From https://github.com/ollama/ollama-python
import ollama
stream = ollama.chat(
model='llama3.1',
messages=[
{
'role': 'user',
'content': 'Why is the sky blue?'
}
],
stream=True,
)
for chunk in stream:
print(chunk['message']['content'], end='', flush=True)
From https://docs.mistral.ai/getting-started/clients/
import os
from mistralai import Mistral
api_key = os.environ["MISTRAL_API_KEY"]
model = "mistral-large-latest"
client = Mistral(api_key=api_key)
chat_response = client.chat.complete(
model = model,
messages = [
{
"role": "user",
"content": "What is the best French cheese?",
},
]
)
print(chat_response.choices[0].message.content)
From https://github.com/BerriAI/litellm
from litellm import acompletion
import asyncio
async def test_get_response():
user_message = "Hello, how are you?"
messages = [{"content": user_message, "role": "user"}]
response = await acompletion(model="gpt-3.5-turbo", messages=messages)
return response
response = asyncio.run(test_get_response())
print(response)
From https://python.langchain.com/v0.2/docs/integrations/llms/ollama/, with output parser from https://python.langchain.com/v0.1/docs/get_started/quickstart/.
from langchain_core.prompts import ChatPromptTemplate
from langchain_ollama.llms import OllamaLLM
from langchain_core.output_parsers import StrOutputParser
template = """Question: {question}
Answer: Let's think step by step."""
prompt = ChatPromptTemplate.from_template(template)
model = OllamaLLM(model="llama3.1")
output_parser = StrOutputParser()
chain = prompt | model | output_parser
chain.invoke({"question": "What is LangChain?"})

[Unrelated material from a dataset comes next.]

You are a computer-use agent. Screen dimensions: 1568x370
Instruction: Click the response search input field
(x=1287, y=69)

All these examples are more verbose than necessary for such simple tasks.
A Domain Specific Language (DSL) is an interface to a capability. A good LLM DSL should have composable parts that work together to make accessing the capabilities of LLMs robust, straightforward, and predictable.

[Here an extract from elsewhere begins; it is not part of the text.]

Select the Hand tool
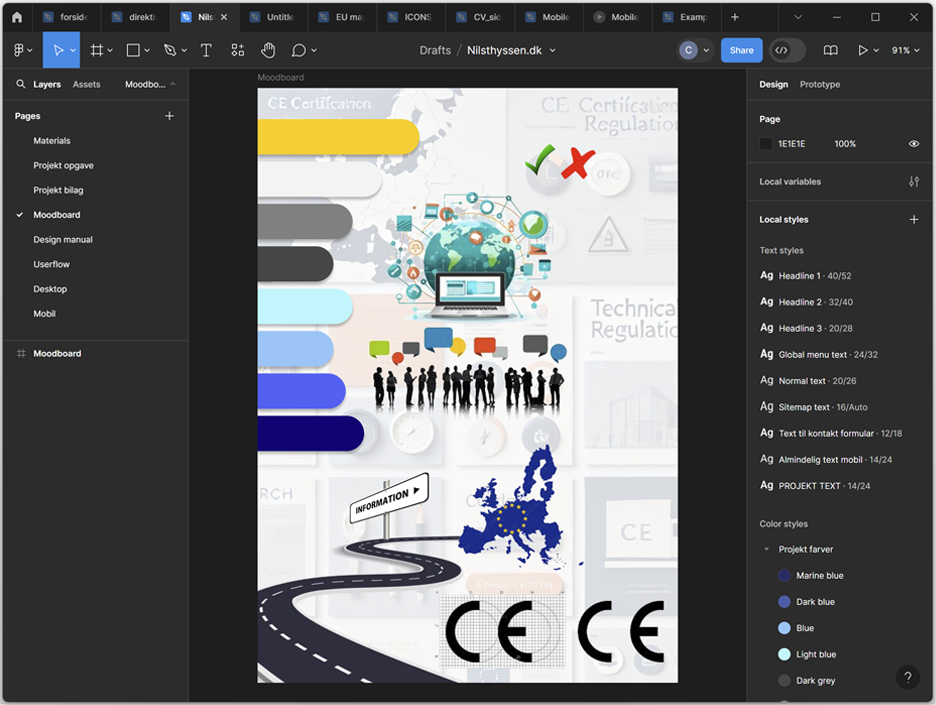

So, when we want to connect to a specific LLM, ask a question, and print a result, we do the following:
from haverscript import connect
print(connect("mistral").chat("What is a haver?"))
What about having a chat session? Turn on echo, and chat away. We turn on echo
by using a pipe after the connect
, and piping the response into echo
.
from haverscript import connect
session = connect("mistral") | echo()
session = session.chat("In one sentence, why is the sky blue?")

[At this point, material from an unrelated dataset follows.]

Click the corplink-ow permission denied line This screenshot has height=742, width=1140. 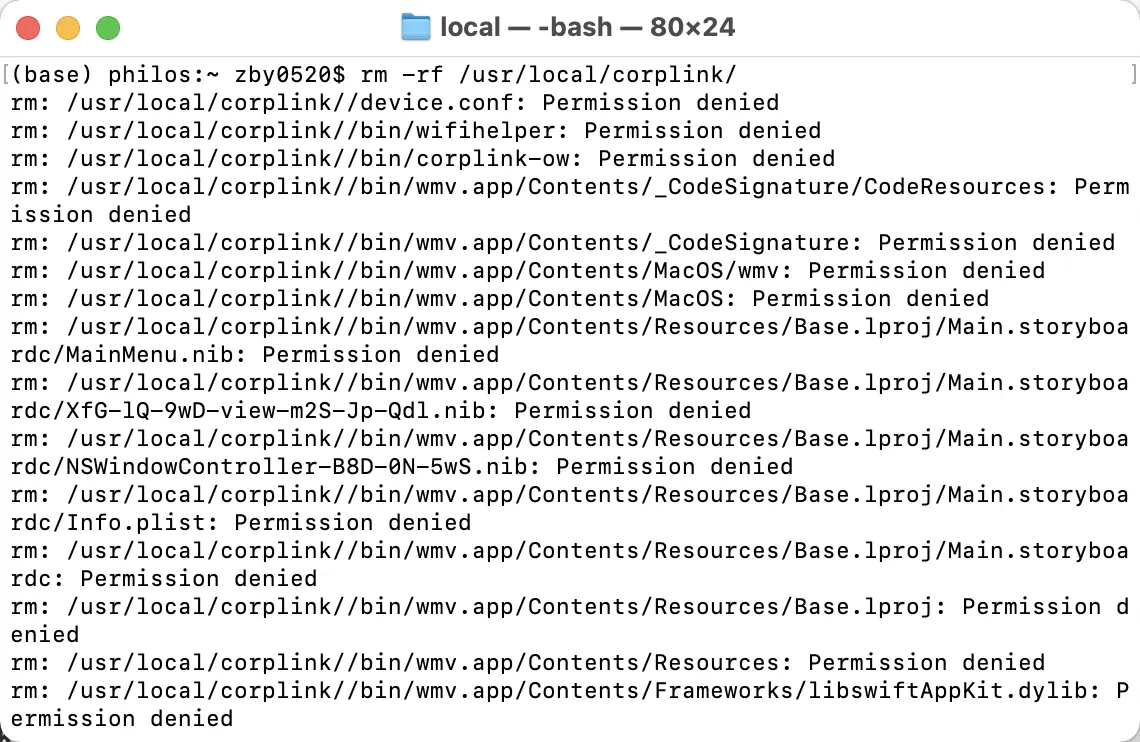(422, 158)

session = session.chat("Rewrite the above sentence in the style of Yoda")
session = session.chat("How many questions did I ask?")
...
What about using the result in a later prompt? Use a Python f-string to describe the second prompt.
from haverscript import connect
model = connect("mistral") | echo()
best = model.chat("Name the best basketball player. Only name one player and do not give commentary.")
model.chat(f"Someone told me that {best} is the best basketball player. Do you agree, and why?")
These examples demonstrate how Haverscript's components are designed to be composable, making it easy to build upon previous interactions.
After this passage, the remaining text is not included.